Из ближних дворов выбегали и спешили к попавшему в ловушку Лютому ребятня, за ними мужики, и двигавшиеся за вожаком собаки отвернули в степь. Гришук остался один. Он не знал, что делать и куда ему идти теперь, бежать куда, и растерялся. Смотреть, как будут бить Лютого, он не хотел, и домой сейчас уйти не мог…
Он неуверенно вышел через ворота на зады, и ему стала видна вся пажить — теперь уже взбудораженная, полная суеты, кликов, неестественно-торопливой деловитости… Еще несколько человек пробежало на поле, крикнул что-то на бегу Кузька, махнул призывно и возбужденно, и Гришук пошел в ту сторону.
Над пажитью тяжело провисали, давили окрестности сплошные, синюшные в предсумерках облака, сыро чернели постройки, с улицы от выброшенной золы несло оттепельной гарью. Котях с Поныриным палили наперебой, еще одна собака вскидывалась, выгибалась мучительно, растопыря лапы и пятная снег темной кровью. Их умирало уже несколько, умирали всяк по-своему. Одни затихали, другие что-то пытались еще делать, ползти, прятаться… Совсем молодой кобелек, ближний к Гришуку и людям (он забежал сюда, раненый, а сейчас обессилел), с поврежденным позвоночником полз куда глаза глядят и выл прерывисто, на одной ноте, уже утомленный ужасом — лишь бы подальше от этой пажити с последним смертным воем товарок и острым цепенящим запахом крови и развороченных собачьих внутренностей, от мельтешащих в беге за бугром и все увеличивающихся черных фигур людей…

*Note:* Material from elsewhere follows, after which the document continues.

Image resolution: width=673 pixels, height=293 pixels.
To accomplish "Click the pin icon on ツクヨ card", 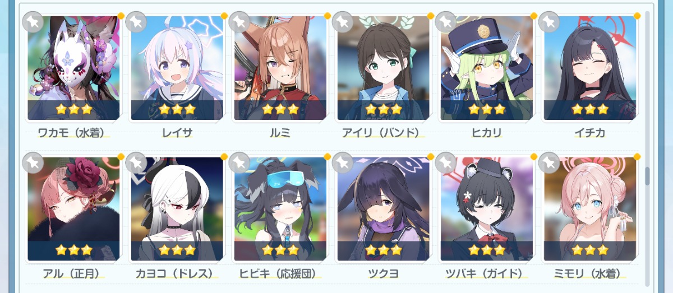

Поджав хвосты, уходили в сторону, к ближнему овражку, остальные собаки, а вслед им с видимой торопливостью пускал, привстав, пулю за пулей Котях и так же торопливо вспухивали клубки плотного дыма и нечеткое, как сквозь вату — б-пах-бах-х! — дуплета вместе с пугающим свистящим шорохом крупной дроби, но за отдаленностью все мимо. А вот Понырин дошел до Волны, переломил ружье, перезарядил и вдарил по собаке метров с двух-трех — так, что шерсть на ней вздыбило…
Гришук подошел к ставшей кругом толпе, пролез вперед. Кобелек лежал посередине, редко и тяжело подымая дыханьем свалявшуюся грязную шерсть на тощих боках — молодой, не утративший еще щенячьей голенастости, — и затравленно и непонимающе озирался, оголяя молодые клыки и поджимая уши. Стоящий неподалеку Кузька сунул ему к морде палку, и пес рванулся, пытаясь подняться, зарычал, завозил передними лапами. Но перебитый картечью позвоночник только дергался от усилий и боли, и пес заливисто рычал и взлаивал, пытаясь ухватить белыми в розовой слюне зубами палку.
— Сыночек у Волны! — присвистнул кто-то. — Ты гля — сам еще и кости не разгрызет, а туда же, кидаться.
— Он самый, ейный. Ишь, морда-то — точь-точь Волна, тока масть… Ну, давай кончать.
Пес с рычанья перешел на скулеж, от усталости и страха прикрыв глаза и все так же прижимая уши; заскулил виновато и боязно, как провинившийся — и было это многим тем страшнее, что он просил просто не бить, а его уже решили убить.